Southern-Style Collard Greens with Smoked Meat

Ingredients:

  • 2 lbs collard greens (fresh, cleaned, stems removed, and chopped)
  • 1 large smoked ham hock, smoked turkey leg, or smoked neck bones
  • 1 large onion, chopped
  • 4 cloves garlic, minced
  • 1 tbsp olive oil or bacon drippings
  • 6–8 cups chicken broth (or water with bouillon)
  • 1 tbsp apple cider vinegar
  • 1 tsp sugar (optional, balances bitterness)
  • 1/2 tsp red pepper flakes (or to taste)
  • Salt and black pepper to taste

Instructions:

  1. Prep the greens: Rinse the collard greens thoroughly—at least 3 times. Remove the tough stems and tear or chop the leaves into bite-size pieces.
  2. Sauté aromatics: In a large pot, heat olive oil or bacon drippings over medium heat. Sauté the chopped onion until soft and translucent (about 5 minutes), then add the minced garlic and cook for another minute.
  3. Add smoked meat: Place the smoked ham hock (or alternative) into the pot. Pour in the chicken broth and bring everything to a boil. Reduce heat to medium-low and let simmer for 30–45 minutes to allow the smoked meat to flavor the broth.
  4. Add the greens: Start adding the collard greens a few handfuls at a time, stirring until they wilt. Once all the greens are in the pot, stir in vinegar, sugar, red pepper flakes, and a bit of salt and pepper.
  5. Simmer low and slow: Cover the pot and let the greens simmer for 1.5 to 2 hours, stirring occasionally. Add more broth or water if needed to keep the greens submerged.
  6. Taste and finish: Adjust seasoning. Pull the meat from the bone, shred it, and stir it back into the pot for extra flavor.

Serving Suggestions:

  • Serve hot with cornbread, hot sauce, or pickled onions.
  • Pairs well with fried chicken, ribs, or mac and cheese.

Tips & Tricks:

  • Don’t rush the simmering — the longer, the better!
  • Add a dash of hot sauce or pepper vinegar at the end for a Southern kick.
  • For a smoky vegetarian version, substitute meat with liquid smoke and use veggie broth.

History:

Collard greens have deep roots in African-American Southern cuisine, tracing back to African and Portuguese culinary traditions. Enslaved Africans adapted their knowledge to local ingredients, turning hearty greens into comforting, slow-cooked staples seasoned with pork or smoked meats—affectionately known as “soul food.”

Health Benefits:

  • High in vitamin K, A, and C
  • Loaded with fiber for digestion
  • Contains antioxidants and anti-inflammatory compounds
  • Can support heart health and detoxification

Collard Lovers Say:

“The pot liquor (broth) is the best part—don’t forget to sop it up with cornbread!”

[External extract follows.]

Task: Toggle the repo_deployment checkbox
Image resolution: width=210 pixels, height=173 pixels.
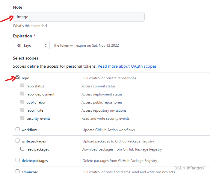Action: (22, 93)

“It’s not a Sunday dinner without a big pot of collards on the stove.”

Nutritional Info (per serving, approx.):

  • Calories: 120
  • Protein: 8g
  • Carbs: 10g
  • Fat: 5g
  • Fiber: 5g
  • Sodium: Depends on broth and meat used

Conclusion:

This classic Southern collard greens recipe is comfort food at its best—rich, smoky, and soulful. Whether you’re feeding the family on Sunday or cooking a holiday feast, these greens bring warmth, flavor, and tradition to the table.